Here is a diff to main_test.go showing how to use UnmarshalBinary.

diff --git a/main_test.go b/main_test.go
index 21218db..93b143e 100644
--- a/main_test.go
+++ b/main_test.go
@@ -20,9 +20,6 @@ import (

    "github.com/udhos/ecies-go-test/secp256k1"

-   "go.dedis.ch/kyber/v3/group/nist"
-   "go.dedis.ch/kyber/v3/util/random"
-
    btcec "github.com/btcsuite/btcd/btcec"
    ecies_go "github.com/ecies/go"
    ethereum "github.com/ethereum/go-ethereum/crypto/ecies"
@@ -31,6 +28,7 @@ import (
    obscuren "github.com/obscuren/ecies"
    havir "github.com/udhos/go-ecies/ecies" // "github.com/danielhavir/go-ecies" with modules support
    kyber "go.dedis.ch/kyber/v3/encrypt/ecies"
+   "go.dedis.ch/kyber/v3/group/nist"
 )

 type testKey struct {
@@ -148,7 +146,7 @@ var testTableCode = []testCode{
    {"sghcrypto", map[string]struct{}{"secp256k1": struct{}{}}, encryptSghcrypto, decryptSghcrypto},
    {"ecies_go", map[string]struct{}{"secp256k1": struct{}{}}, encryptEciesgo, decryptEciesgo},
    {"btcec", map[string]struct{}{"secp256k1": struct{}{}}, encryptBtcec, decryptBtcec},
-   {"kyber", map[string]struct{}{"secp256k1": struct{}{}, "secp256r1": struct{}{}}, encryptKyber, decryptKyber},
+   {"kyber", map[string]struct{}{"secp256r1": struct{}{}}, encryptKyber, decryptKyber},
    {"eciespy", map[string]struct{}{"secp256k1": struct{}{}}, encryptEciespy, decryptEciespy},
    {"eciespy_api", map[string]struct{}{"secp256k1": struct{}{}}, encryptEciespyApi, decryptEciespyApi},
 }
@@ -356,7 +354,11 @@ func decryptBtcec(privKey *ecdsa.PrivateKey, data []byte) ([]byte, error) {

 func encryptKyber(pubKey *ecdsa.PublicKey, data []byte) ([]byte, error) {
    suite := nist.NewBlakeSHA256P256()
-   public := suite.Point().Embed(pubKeyBytes(pubKey), random.New())
+   public := suite.Point()
+   err := public.UnmarshalBinary(pubKeyBytes(pubKey))
+   if err != nil {
+       return nil, err
+   }
    return kyber.Encrypt(suite, public, data, suite.Hash)
 }

With that change, kyber is able to operate with itself, but not with other implementations. And key3 in particular gives a problem, because kyber cannot even unmarshal it because Go's elliptic.Unmarshal function returns nil, nil, as a result of suite.IsOnCurve(x,y) failing.
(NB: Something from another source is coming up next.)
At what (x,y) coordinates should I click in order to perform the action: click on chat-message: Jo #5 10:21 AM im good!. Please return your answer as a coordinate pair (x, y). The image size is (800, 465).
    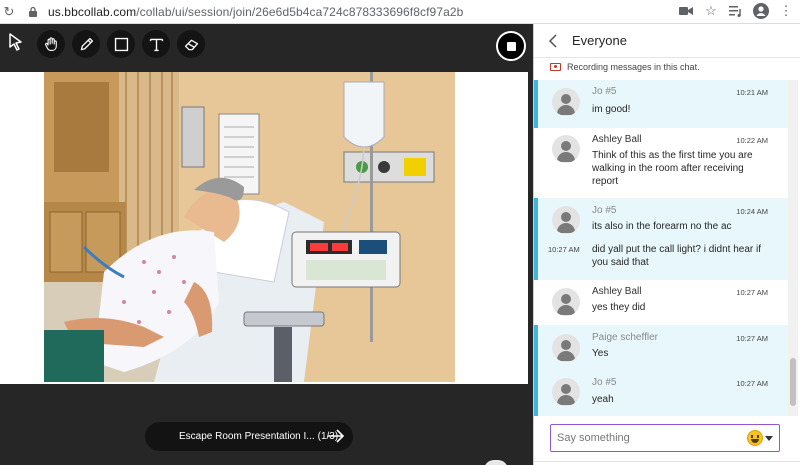
    Looking at the image, I should click on (661, 104).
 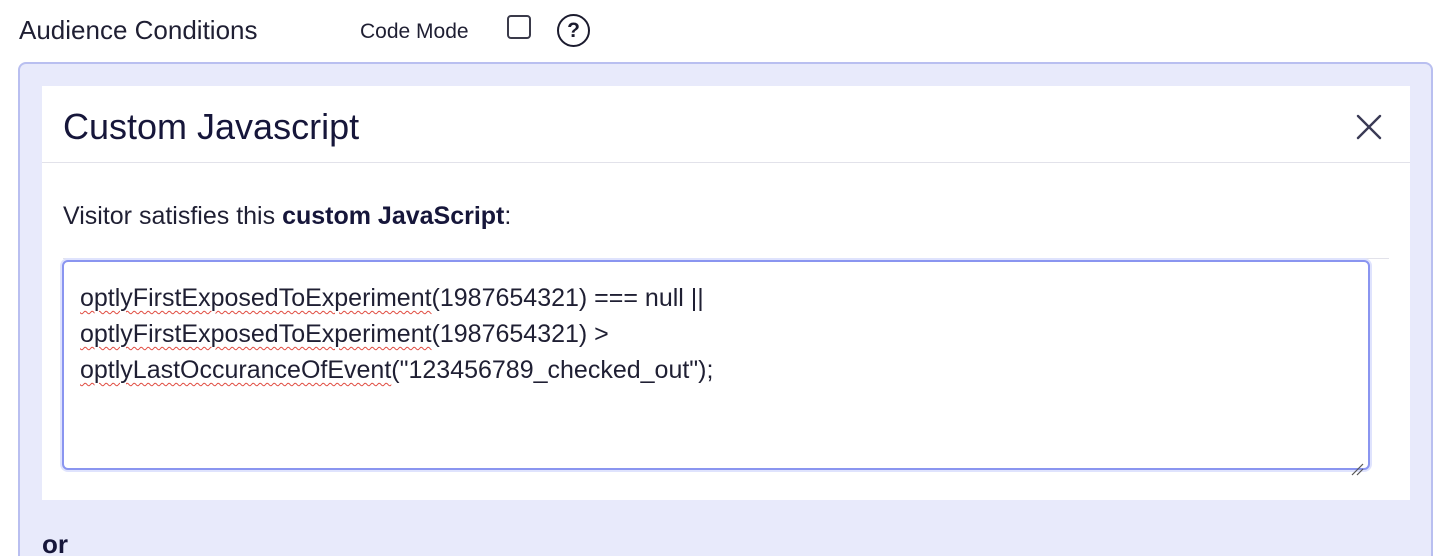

So... more work to do to understand this. Where did that key3 in your test come from, is it supposed to be a valid key, or not?

jeffallen commented 3 years ago

@ineiti RFC8032 is about ed25519 and friends, so is unrelated to this issue, which is about secp256k1 and secp256r1. But yes, the UnmarshalBinary for Kyber NIST groups is supposed to be compatible with the format that @udhos 's pubKeyBytes() is providing (0x04 followed by X and Y).

jeffallen commented 3 years ago

OK, the problem with key3 is that it is for secp256k1, and Kyber does not support Koblitz, only random curves. So with the appropriate change in testTableCode (see diff above) kyber is able to enc/dec to itself for all test cases.

I'm not sure why it cannot interoperate with other implementations, we are open to further bug reports based on your investigations.

For the moment, I'm going to close this issue because it is possible to use Kyber with your test harness now.

jeffallen commented 3 years ago

One more thing I might not have made clear: The work you are doing to compare the secp256r1 implementations is excellent and valuable, and we encourage you to keep in touch. I only closed this issue because the immediate issue stopping you from comparing Kyber to other implementations was resolved.